PROBLEM DETAILS —
Reproduce the passage below comparing intravenous ketamine with nasal esketamine word for word, from its first sentence to its last.

While Scott told Psychiatrist.com that he believes “ketamine intravenously is at least as effective and may be more effective than the FDA-approved formulation, which is the nasal esketamine Spravato,” he noted this is not necessarily the view of the medical community at large.

There is a general perception among both medical professionals and patients that esketamine is superior to generic ketamine, he said. In reality, the two drugs work quite similarly. 

Some previous research backs up his assertions. Earlier this year, an observational study from Cambridge, published in The Journal of Clinical Psychiatry, similarly concluded that the efficacy of esketamine and ketamine are virtually identical. However, individuals receiving the drug through IV required far fewer treatments to achieve remission. Additional research out of Yale University also found no significant difference in patient response to intranasal versus intravenous forms of the drug.

Some research suggests that intravenous delivery may even be superior to intrasal treatments. For example, a 2022 BMC Psychiatry study reported that intravenous ketamine had a response rate of 70.6 percent compared to 52.9 percent for intranasal esketamine. Mean duration of effect was 13.8 days versus 8.4 days, respectively. 

Generic ketamine administered through an IV consists of equal parts esketamine and arketamine. The physical side effects of the two drugs are nearly identical, the most common of which include nausea, vomiting, panic attacks, and headaches. Some needle-averse patients might initially opt for esketamine to avoid IV insertion, but Scott said, “Two out of three patients at some point are still [going to] need an IV placed anyway.”

SUPPLIED DATA —
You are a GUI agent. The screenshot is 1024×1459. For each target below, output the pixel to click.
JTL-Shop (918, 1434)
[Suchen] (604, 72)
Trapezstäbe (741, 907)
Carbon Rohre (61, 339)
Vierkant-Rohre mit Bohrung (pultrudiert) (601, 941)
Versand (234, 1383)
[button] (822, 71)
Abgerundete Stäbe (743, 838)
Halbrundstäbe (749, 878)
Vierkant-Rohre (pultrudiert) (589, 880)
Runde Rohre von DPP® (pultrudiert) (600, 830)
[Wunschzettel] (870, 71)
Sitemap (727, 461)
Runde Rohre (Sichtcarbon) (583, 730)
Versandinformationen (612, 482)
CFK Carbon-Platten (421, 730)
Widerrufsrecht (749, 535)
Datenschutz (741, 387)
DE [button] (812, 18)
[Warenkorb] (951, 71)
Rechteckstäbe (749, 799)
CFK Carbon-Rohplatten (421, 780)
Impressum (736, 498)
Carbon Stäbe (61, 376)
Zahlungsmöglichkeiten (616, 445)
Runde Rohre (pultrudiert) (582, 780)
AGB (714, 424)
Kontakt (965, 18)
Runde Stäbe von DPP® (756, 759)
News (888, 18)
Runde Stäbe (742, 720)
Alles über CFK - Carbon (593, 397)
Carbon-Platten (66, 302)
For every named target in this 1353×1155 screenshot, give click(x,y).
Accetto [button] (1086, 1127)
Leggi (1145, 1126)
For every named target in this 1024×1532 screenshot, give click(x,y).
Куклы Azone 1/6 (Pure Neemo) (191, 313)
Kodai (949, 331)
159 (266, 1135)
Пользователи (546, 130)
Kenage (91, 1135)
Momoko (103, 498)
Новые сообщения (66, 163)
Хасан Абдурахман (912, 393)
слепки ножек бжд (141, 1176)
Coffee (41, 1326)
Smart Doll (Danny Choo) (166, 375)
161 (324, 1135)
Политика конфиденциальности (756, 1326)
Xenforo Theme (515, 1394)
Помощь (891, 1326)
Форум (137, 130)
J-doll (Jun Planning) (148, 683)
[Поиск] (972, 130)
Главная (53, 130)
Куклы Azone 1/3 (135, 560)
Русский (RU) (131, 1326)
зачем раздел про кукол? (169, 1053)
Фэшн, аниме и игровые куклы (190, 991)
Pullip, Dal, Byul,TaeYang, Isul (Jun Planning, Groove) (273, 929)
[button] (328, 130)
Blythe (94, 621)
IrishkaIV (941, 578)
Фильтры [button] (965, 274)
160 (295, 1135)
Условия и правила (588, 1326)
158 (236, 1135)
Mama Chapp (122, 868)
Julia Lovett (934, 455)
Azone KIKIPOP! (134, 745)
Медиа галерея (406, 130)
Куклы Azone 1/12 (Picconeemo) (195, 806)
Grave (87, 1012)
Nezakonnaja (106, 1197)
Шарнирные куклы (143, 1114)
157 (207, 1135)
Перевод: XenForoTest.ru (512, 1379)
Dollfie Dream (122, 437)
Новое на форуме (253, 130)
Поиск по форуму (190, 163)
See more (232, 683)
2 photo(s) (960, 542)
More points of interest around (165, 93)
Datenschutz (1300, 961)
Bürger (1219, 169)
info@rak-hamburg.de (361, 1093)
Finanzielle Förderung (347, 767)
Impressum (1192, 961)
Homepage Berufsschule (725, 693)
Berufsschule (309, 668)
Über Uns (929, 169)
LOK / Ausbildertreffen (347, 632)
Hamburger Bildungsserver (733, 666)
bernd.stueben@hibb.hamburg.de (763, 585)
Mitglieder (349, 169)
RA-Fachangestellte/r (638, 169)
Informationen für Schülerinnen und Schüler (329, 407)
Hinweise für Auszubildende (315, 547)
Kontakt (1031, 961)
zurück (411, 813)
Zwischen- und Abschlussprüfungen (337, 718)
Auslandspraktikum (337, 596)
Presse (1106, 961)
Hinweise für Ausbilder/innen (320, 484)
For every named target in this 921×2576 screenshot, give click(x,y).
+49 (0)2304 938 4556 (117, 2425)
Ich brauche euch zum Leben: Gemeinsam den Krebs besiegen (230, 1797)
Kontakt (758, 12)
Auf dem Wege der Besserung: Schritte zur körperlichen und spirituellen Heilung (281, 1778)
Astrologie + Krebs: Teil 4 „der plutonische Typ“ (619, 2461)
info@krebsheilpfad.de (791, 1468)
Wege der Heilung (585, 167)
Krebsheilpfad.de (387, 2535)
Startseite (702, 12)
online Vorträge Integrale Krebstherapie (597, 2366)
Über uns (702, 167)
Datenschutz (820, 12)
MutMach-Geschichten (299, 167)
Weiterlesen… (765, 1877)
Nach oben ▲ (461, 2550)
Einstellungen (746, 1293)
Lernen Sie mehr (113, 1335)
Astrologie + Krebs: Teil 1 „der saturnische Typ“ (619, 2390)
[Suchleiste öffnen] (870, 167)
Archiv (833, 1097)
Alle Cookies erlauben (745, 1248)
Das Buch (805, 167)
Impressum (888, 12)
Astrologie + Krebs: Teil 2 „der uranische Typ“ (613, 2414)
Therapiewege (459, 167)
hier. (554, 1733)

RESULT OF THE EXERCISE —
While Scott told Psychiatrist.com that he believes “ketamine intravenously is at least as effective and may be more effective than the FDA-approved formulation, which is the nasal esketamine Spravato,” he noted this is not necessarily the view of the medical community at large.

There is a general perception among both medical professionals and patients that esketamine is superior to generic ketamine, he said. In reality, the two drugs work quite similarly. 

Some previous research backs up his assertions. Earlier this year, an observational study from Cambridge, published in The Journal of Clinical Psychiatry, similarly concluded that the efficacy of esketamine and ketamine are virtually identical. However, individuals receiving the drug through IV required far fewer treatments to achieve remission. Additional research out of Yale University also found no significant difference in patient response to intranasal versus intravenous forms of the drug.

Some research suggests that intravenous delivery may even be superior to intrasal treatments. For example, a 2022 BMC Psychiatry study reported that intravenous ketamine had a response rate of 70.6 percent compared to 52.9 percent for intranasal esketamine. Mean duration of effect was 13.8 days versus 8.4 days, respectively. 

Generic ketamine administered through an IV consists of equal parts esketamine and arketamine. The physical side effects of the two drugs are nearly identical, the most common of which include nausea, vomiting, panic attacks, and headaches. Some needle-averse patients might initially opt for esketamine to avoid IV insertion, but Scott said, “Two out of three patients at some point are still [going to] need an IV placed anyway.”